● **Try it**
Every record must be given again word for word; no picture belongs in the copy.

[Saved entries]
★ ★ ★ ★ ★

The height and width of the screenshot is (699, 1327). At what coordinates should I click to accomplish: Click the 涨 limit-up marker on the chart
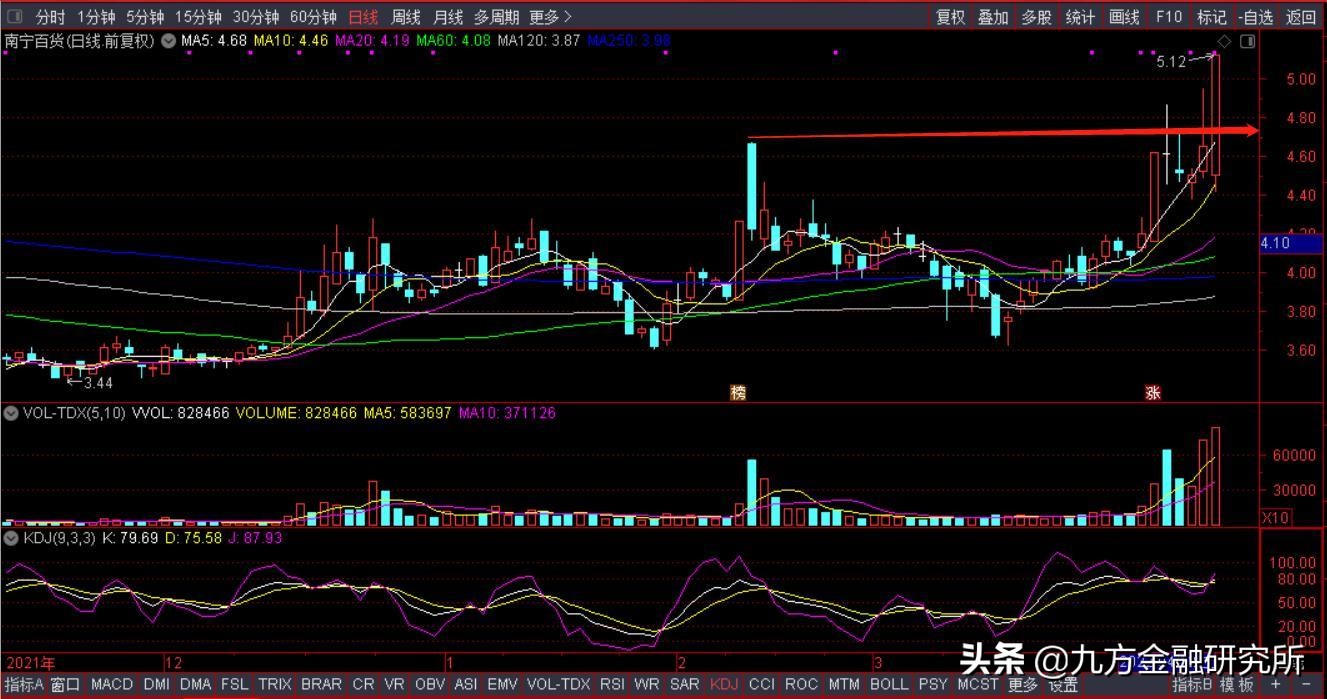pos(1152,393)
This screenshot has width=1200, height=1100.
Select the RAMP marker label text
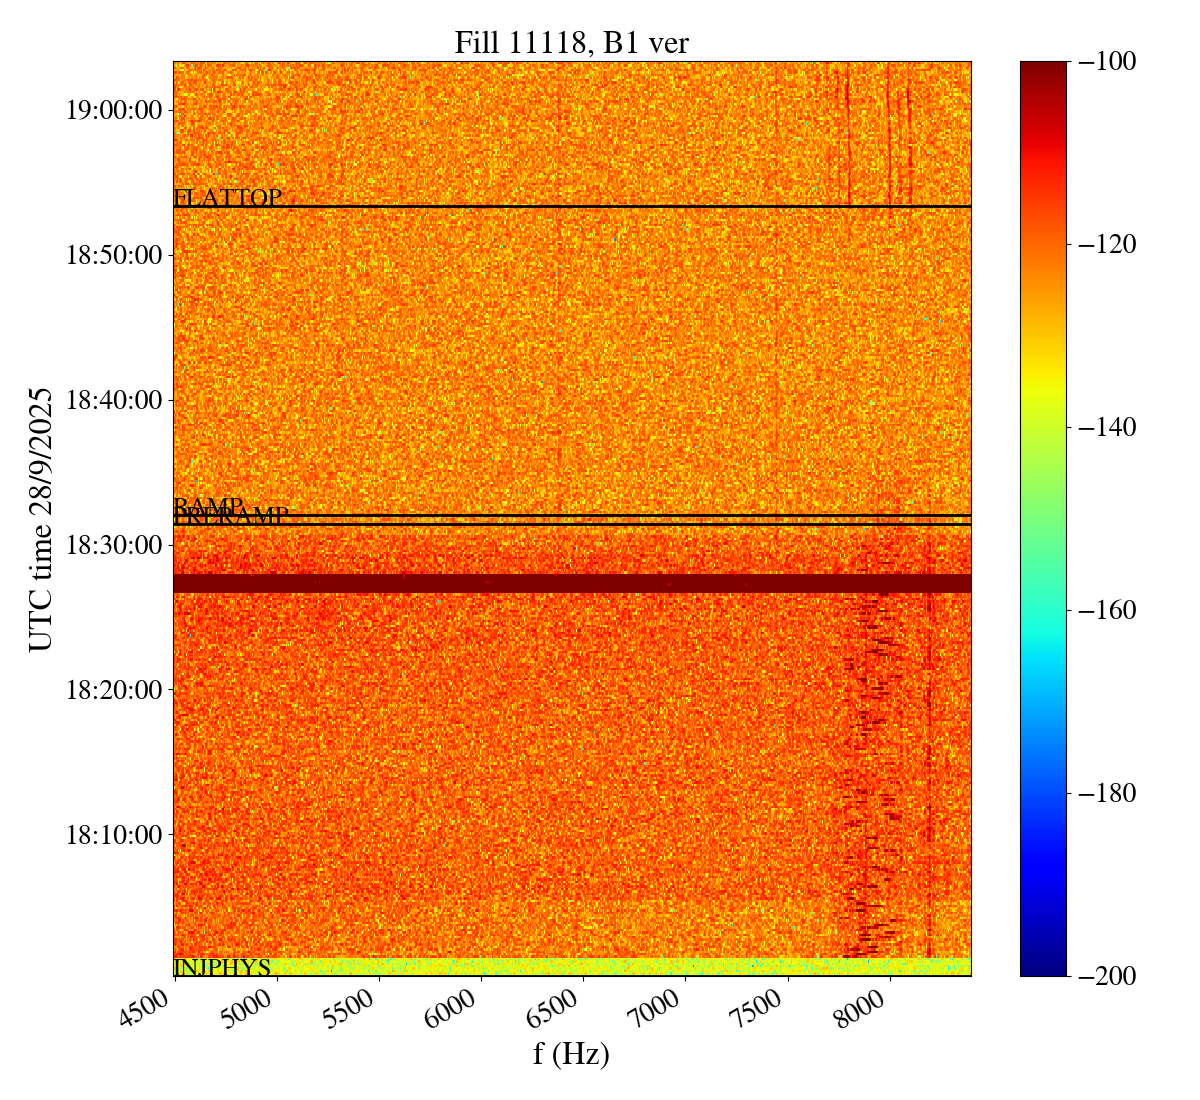[x=209, y=505]
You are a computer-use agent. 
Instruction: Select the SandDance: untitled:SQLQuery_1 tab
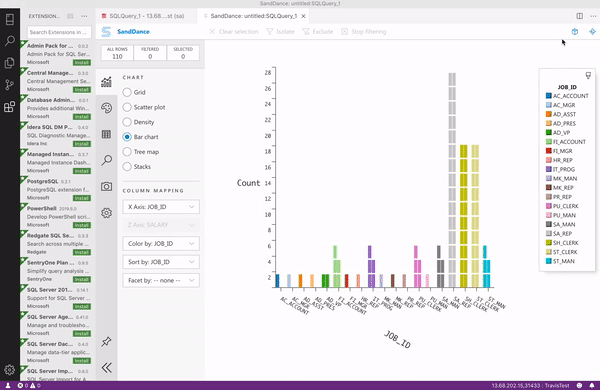click(x=254, y=16)
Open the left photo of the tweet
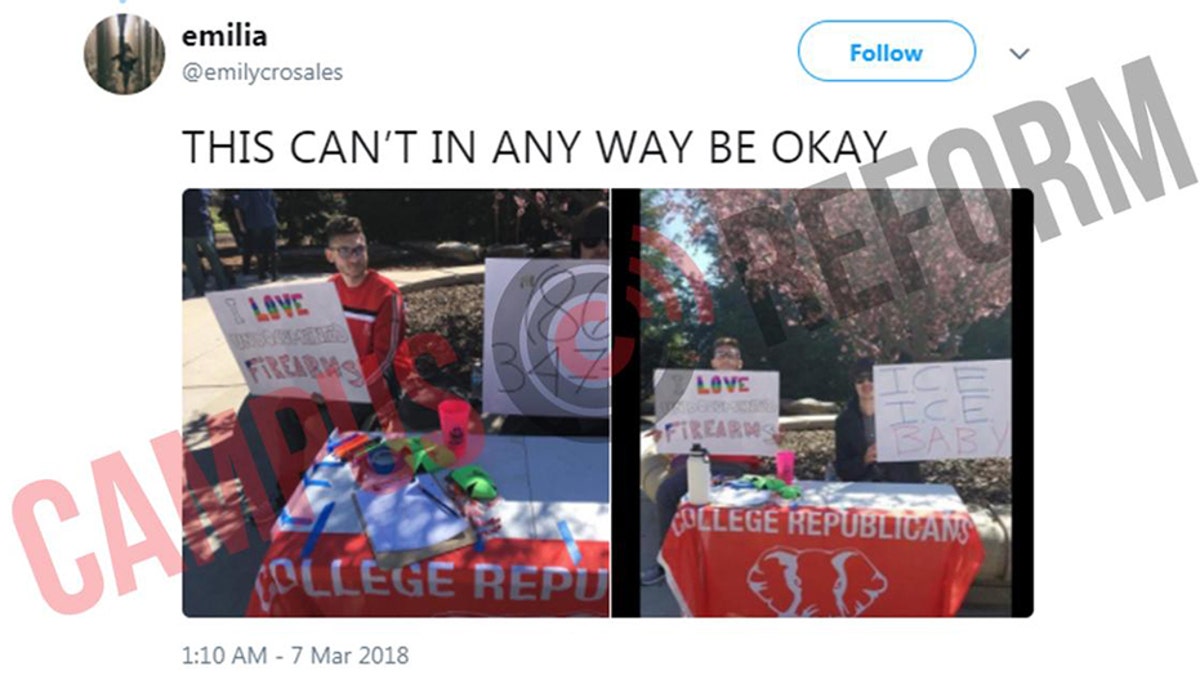 pos(395,402)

★ ★ ★ ★ ★

● **Result**
The height and width of the screenshot is (699, 1327). At what coordinates should I click to accomplish: Click the 涨 limit-up marker on the chart
pos(1152,393)
This screenshot has width=1200, height=1100.
Select the RAMP marker label text
[x=209, y=505]
You are a computer-use agent. 
Instruction: Select the SandDance: untitled:SQLQuery_1 tab
click(x=254, y=16)
Open the left photo of the tweet
 pos(395,402)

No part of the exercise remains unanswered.